Editor’s Note: This article originally appeared in the Asia Chronicle on 8/28/09.

Japan has been a one-party oligarchy for a very long time. This may not be a polite thing to say about a democracy and a U.S. ally. But Japan has been ruled by the Liberal Democratic Party (LDP) for the last 54 years, except for a few nanoseconds after the Cold War when the ruling party temporarily lost its grip on power. Because of this stifling consensus among a small political elite, “Japanese democracy” has an oxymoronic connotation and Japanese politics has been one of the most boring topics in the world.

But that may all change on Sunday. According to the polls, the Japanese are likely to give the ruling party the boot. The opposition Democratic Party is expected to capture a two-thirds majority of the lower house of parliament, which would give it control of the entire Diet.
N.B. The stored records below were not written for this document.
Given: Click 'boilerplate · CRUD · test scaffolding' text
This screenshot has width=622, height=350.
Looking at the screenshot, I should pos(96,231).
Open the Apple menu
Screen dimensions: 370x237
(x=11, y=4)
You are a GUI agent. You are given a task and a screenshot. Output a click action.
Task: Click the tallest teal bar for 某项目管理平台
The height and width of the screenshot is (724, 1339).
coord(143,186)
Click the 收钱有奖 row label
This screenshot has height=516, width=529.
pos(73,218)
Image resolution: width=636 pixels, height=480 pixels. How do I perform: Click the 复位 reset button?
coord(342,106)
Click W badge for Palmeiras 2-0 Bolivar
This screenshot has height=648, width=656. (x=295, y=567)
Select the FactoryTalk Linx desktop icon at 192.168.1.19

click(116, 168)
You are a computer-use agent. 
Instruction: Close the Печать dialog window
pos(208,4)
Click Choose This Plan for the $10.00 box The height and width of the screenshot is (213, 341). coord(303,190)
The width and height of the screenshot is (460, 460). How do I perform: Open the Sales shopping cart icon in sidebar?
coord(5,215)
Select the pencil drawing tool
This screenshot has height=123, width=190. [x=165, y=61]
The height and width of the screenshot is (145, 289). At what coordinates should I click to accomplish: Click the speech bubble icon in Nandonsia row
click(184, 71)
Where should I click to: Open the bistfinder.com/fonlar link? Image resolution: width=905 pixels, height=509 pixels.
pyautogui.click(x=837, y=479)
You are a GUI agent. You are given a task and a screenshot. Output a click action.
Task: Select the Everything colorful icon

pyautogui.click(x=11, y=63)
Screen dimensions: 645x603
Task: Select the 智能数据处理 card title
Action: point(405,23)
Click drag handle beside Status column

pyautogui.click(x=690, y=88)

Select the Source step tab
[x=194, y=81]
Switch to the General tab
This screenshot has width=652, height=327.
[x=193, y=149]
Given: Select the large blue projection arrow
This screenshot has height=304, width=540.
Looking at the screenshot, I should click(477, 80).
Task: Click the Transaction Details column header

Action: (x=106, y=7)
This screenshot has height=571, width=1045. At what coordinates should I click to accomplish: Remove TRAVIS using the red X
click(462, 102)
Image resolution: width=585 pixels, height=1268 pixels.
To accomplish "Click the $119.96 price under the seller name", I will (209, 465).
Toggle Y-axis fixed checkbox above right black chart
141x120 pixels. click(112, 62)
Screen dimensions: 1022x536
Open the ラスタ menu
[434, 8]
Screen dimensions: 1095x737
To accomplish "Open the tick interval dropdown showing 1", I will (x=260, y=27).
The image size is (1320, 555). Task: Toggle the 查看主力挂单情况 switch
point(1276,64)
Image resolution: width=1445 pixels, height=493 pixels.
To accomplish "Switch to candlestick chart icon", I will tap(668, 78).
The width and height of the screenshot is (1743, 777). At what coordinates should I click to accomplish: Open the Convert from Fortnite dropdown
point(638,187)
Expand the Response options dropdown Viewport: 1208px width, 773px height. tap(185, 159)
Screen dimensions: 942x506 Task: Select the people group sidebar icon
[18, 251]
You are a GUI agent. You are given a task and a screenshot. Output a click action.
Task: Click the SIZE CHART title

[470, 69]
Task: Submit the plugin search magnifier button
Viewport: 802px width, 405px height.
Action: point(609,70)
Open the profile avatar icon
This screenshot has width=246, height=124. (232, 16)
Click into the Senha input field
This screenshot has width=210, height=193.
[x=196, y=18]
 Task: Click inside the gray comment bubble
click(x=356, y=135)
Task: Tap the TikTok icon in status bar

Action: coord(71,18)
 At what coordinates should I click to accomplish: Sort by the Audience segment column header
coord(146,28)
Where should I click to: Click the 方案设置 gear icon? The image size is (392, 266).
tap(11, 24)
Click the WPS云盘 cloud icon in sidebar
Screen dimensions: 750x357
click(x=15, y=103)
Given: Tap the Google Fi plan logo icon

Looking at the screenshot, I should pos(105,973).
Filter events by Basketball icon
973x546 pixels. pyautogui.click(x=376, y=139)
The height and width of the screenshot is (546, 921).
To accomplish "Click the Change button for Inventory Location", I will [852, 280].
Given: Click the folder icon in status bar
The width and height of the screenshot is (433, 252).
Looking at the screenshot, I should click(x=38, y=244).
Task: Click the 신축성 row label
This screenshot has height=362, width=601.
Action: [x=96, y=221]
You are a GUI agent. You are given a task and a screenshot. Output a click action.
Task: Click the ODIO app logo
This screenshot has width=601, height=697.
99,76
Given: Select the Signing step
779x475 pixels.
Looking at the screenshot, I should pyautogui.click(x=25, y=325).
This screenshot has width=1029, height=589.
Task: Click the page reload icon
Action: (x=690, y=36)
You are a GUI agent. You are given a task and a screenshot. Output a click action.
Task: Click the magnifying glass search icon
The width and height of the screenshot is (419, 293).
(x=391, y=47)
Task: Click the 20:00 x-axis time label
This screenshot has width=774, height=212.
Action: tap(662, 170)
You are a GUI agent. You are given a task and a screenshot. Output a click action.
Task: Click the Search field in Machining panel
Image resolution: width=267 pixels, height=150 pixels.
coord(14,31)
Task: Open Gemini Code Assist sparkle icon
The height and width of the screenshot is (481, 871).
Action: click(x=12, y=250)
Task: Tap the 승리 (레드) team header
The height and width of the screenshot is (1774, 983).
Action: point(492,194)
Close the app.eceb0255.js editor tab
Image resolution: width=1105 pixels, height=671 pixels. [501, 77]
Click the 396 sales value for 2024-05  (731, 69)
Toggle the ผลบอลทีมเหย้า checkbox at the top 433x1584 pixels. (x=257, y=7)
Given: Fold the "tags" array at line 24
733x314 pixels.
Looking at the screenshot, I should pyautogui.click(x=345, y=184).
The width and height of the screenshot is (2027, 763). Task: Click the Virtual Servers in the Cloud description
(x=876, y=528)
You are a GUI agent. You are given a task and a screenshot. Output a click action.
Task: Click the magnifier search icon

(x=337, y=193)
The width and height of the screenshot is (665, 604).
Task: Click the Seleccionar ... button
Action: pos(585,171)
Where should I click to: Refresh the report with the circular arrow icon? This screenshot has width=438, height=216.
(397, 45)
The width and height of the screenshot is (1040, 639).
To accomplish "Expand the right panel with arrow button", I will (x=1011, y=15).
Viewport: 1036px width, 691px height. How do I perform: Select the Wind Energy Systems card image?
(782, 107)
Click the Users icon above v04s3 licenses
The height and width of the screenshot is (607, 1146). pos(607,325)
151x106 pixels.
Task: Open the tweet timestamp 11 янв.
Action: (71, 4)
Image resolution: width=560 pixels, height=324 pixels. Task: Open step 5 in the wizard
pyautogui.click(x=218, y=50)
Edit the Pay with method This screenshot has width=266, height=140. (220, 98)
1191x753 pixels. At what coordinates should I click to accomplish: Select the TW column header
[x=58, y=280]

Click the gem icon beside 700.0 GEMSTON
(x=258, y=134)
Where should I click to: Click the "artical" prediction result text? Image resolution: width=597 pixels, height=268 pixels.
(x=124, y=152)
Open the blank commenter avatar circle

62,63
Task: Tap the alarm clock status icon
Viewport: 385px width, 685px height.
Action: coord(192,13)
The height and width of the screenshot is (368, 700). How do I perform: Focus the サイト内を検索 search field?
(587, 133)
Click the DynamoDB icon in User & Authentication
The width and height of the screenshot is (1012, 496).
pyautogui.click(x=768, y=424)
In the American context, this would be as if voters kicked out both the Democrats and Republicans and gave a Senate and House majority to the Green Party.

Japan’s opposition party has benefited largely from public dissatisfaction with the status quo. The sclerotic LDP presides over a patronage system that no longer delivers the goods and an economy that has been hit hard by the global recession. In February, the former LDP finance minister gave a drunken press conference in Rome in February, proving what many secretly suspected: the people in charge of the Japanese economy are not in their right minds. Prime Minister Taro Aso, his poll numbers edging ever bottomward, has tried to revive his fortunes by accusing the Democratic Party of insufficient patriotism for not displaying the Japanese flag and even, improbably, cutting up the flag to make their own party symbol. Like the Republican Party of Sarah Palin and John Ensign, the LDP is its own worst enemy.

Japanese support for the Democratic Party is not all protest politics. There is enthusiasm for the opposition’s promise to clean out the Augean stables of Japanese politics. “The party says it will ban corporate political donations, restrict the ability of retired bureaucrats to find lucrative jobs in industries they regulated and ban hereditary seats in parliament,” reports The Washington Post. It is also promising child support payments to cash-strapped families and more social security funding, both popular policies in a country with a rapidly aging population and a catastrophic birth dearth.

Perhaps most intriguing is the Democratic Party’s foreign policy. The ruling party has long hitched its wagon to the United States. The Democratic Party, on the other hand, wants a more equal relationship with Washington. “The era of U.S.-led globalism is coming to an end and we are moving away from a unipolar world toward an era of multipolarity,” argues party leader Yukio Hatoyama. An intense debate is taking place within the party over the fate of Japan’s “peace constitution,” which prohibits the country from having offensive military capabilities. Hatoyama has already spoken out against Japan’s military support role in Afghanistan, and a reduction in U.S.-Japanese military cooperation could be in the offing.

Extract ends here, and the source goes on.